We parked the bike. The lady at parking charged us 25 percent more than her other customers because "it was an expensive bike." Mike hates when he asks a price and the vendor pauses, as if to size us up, before responding with some inflated amount. It seems to happen wherever we go, so he's stopped asking. Unless the price is marked, we get hit up for more money than the locals pay. Lu calls it the foreigners' tax. Apparently, at one point the disparity was government sanctioned. As the story goes, at government used to require two ticket prices for its tourist destinations, one for locals and one for foreigners like westerners, Japanese and Koreans--the wealthy folks who can afford to be gouged. Whether or not that story's true, a lot of vendors I run into seem to be quite content with the policy.

Gac Quả gấc
In the cho, Mike and I did a double take when we spotted a fruit that looked like red jackfruit. We asked about it, found out that it's called quả gấc, bought a small one, split it open and found lobes of bright red fruit inside. The segments looked looked like hemoglobin-enriched organs. We had no utensils, so a couple bites later our fingers looked greusome, as if we were doing thoracic surgery with bare hands.

Gac
We walked through the market. As we did, people stared at us. I didn't see any other westerners, so I normally wouldn't be surprised. But today, our onlookers snatched quick, knowing glances at each other, laughed hard, and pointed in our direction. A lady shouted at us, asking if the fruit, which clung to our fingers like gore, was sweet. Mike said, she's asking if it's sweet. I said, no, but I thought it was still tasty. We meandered among stalls of stainless steel, grass, and dried food products and contemplated the fruit's bright sanguine color. The reason for it, Mike said, was the carotenoids, like lycopene and beta carotene that the body uses to synthesize vitamin A.

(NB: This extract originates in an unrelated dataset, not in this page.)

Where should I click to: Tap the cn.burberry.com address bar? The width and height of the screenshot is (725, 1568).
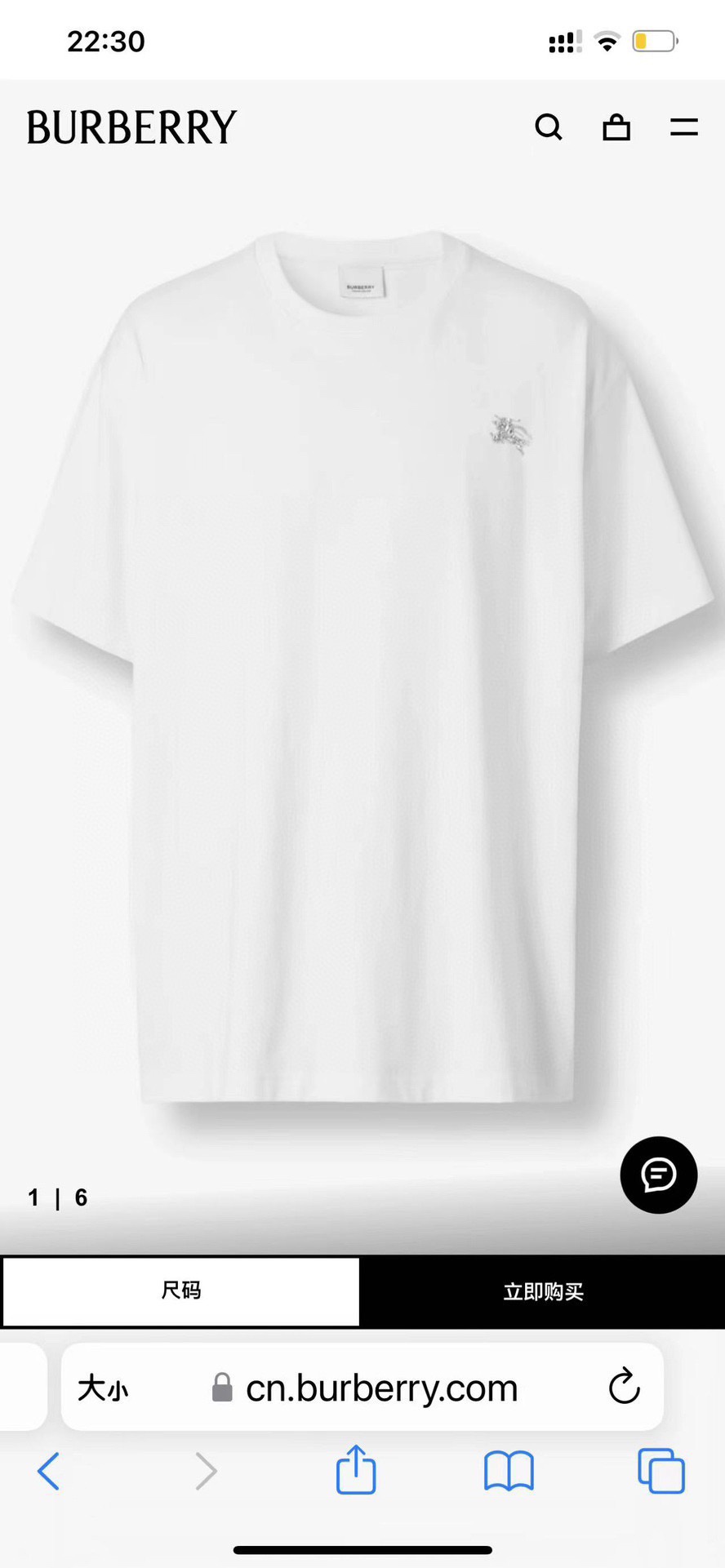point(381,1388)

People still couldnt get enough of the sight of us, strolling through the market with our bloody-fruit soaked fingers like we were casually departing from a violent crime scene. A grey haired vendor in a nón lá couldn't seem to take it anymore. She abandoned her stall, waddled up to us and waggled her finger no, as if to say, stop eating that right now. She chattered excitedly at us. Mike understood some of it. In Vietnamese medicine, the fruit is hot food. Bad to eat. Mike said thanks and we walked away.

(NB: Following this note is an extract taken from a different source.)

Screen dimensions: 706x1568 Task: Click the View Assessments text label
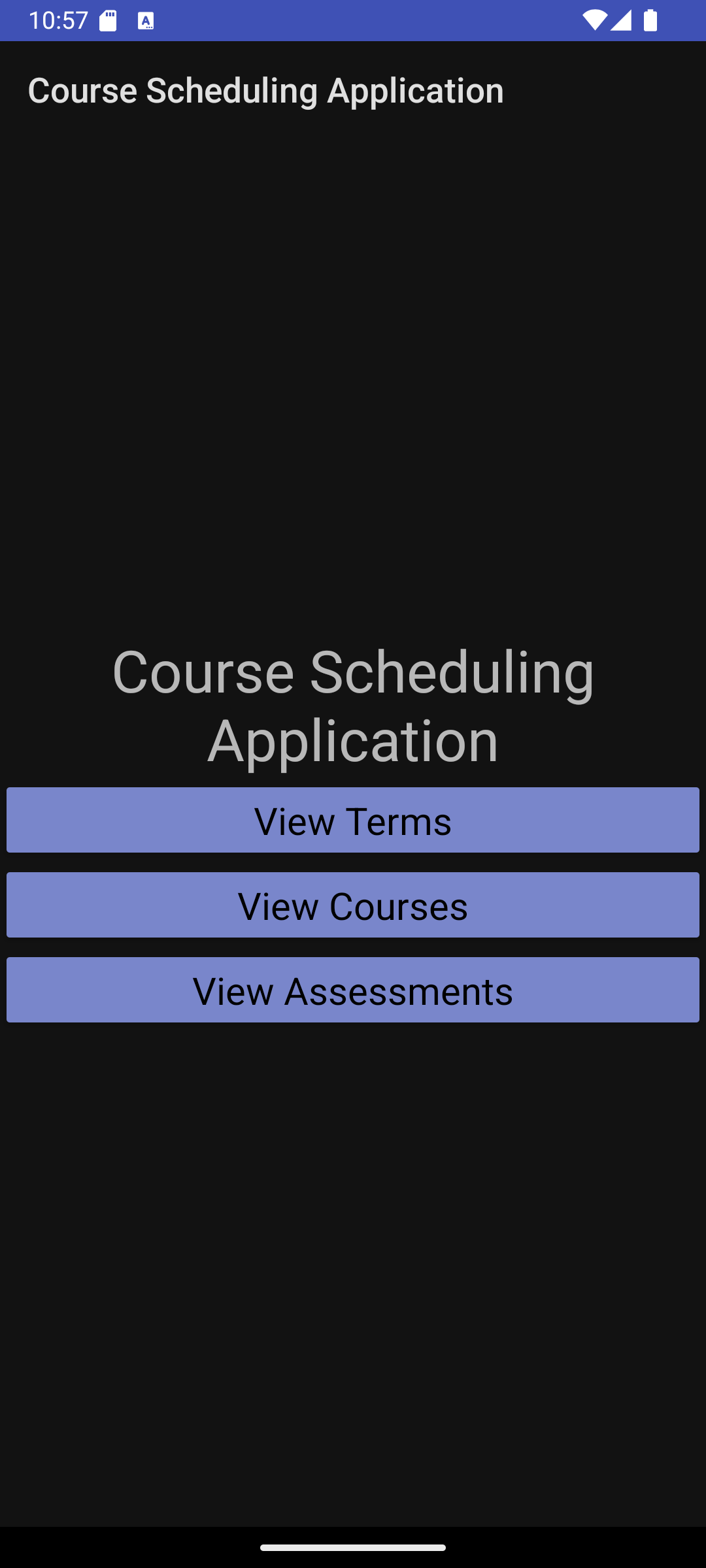[353, 990]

We didn't walk another ten feet before some other ladies stopped us. They warned us, if we keep eating that fruit, we'll get stomach aches. To emphasize their sincerity, one of the ladies jabbed a plastic bag toward me to put the gấc inside.

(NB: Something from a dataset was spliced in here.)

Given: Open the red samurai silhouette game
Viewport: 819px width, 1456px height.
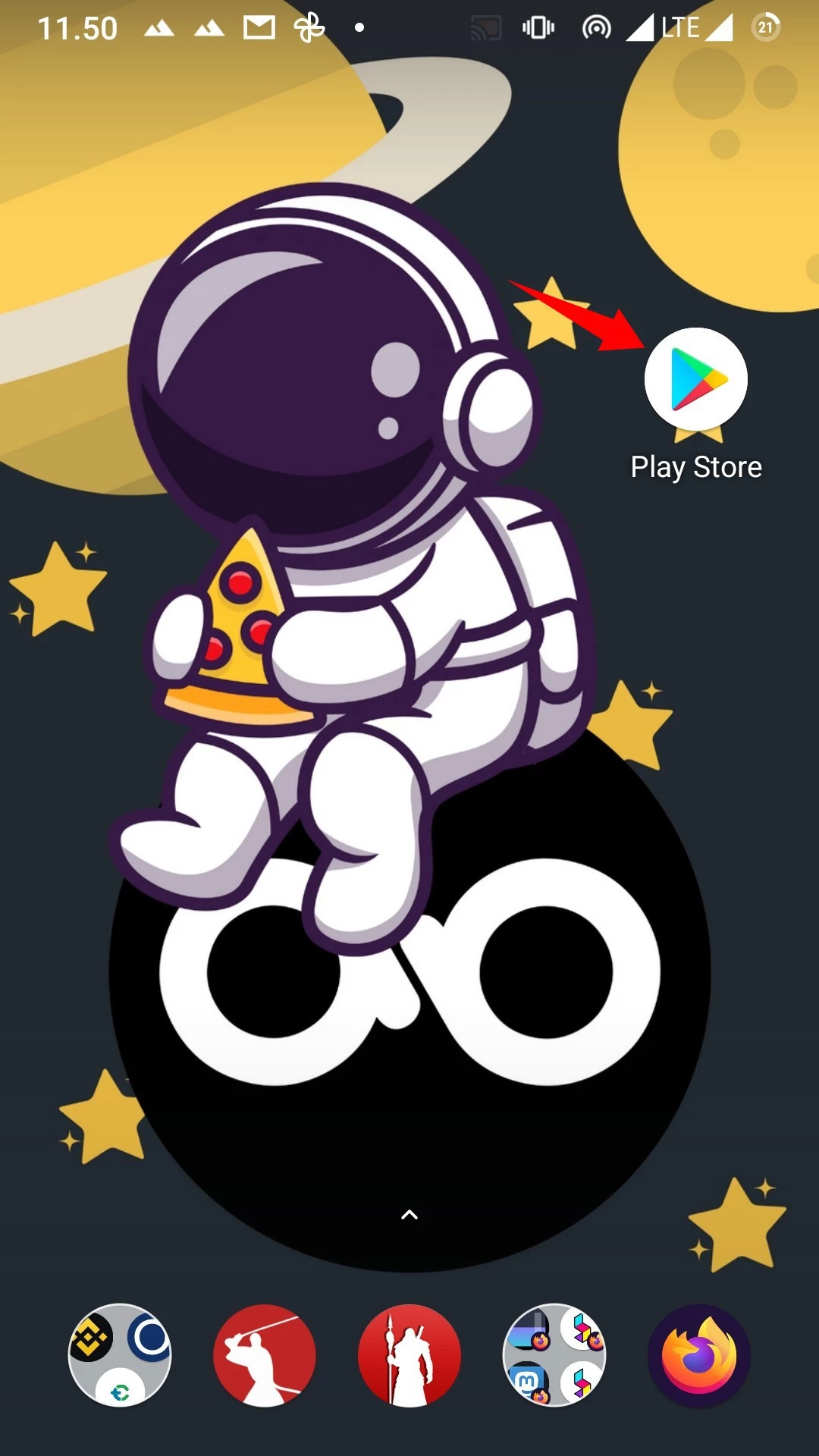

I haven't been sick since I got here, and in no mood to break my stride. I still don't know why the fruit was supposedly bad to eat. Wikipedia has nothing but good things to say about it, (unlike the soursop, which I had last week and is allegedly linked to Parkinsons). Better safe than otherwise, I bagged remaining gấc and threw it on a pile of trash in the sunny gutter outside. I ducked back into the market, found Mike, and then found the old lady. She looked so relieved to see us without the gấc that she gave us six lychees. Another hot food. And for some reason, they were the best I have ever tasted. No stomach ache, either.

Provender
- breakfast: rice and omlette
- lunch : rice and xa pô chê (This was the bitter fruit I tried a few days ago; when it's actually ripe, it's heavenly)
- dinner: Nui, coconut rolls and beer.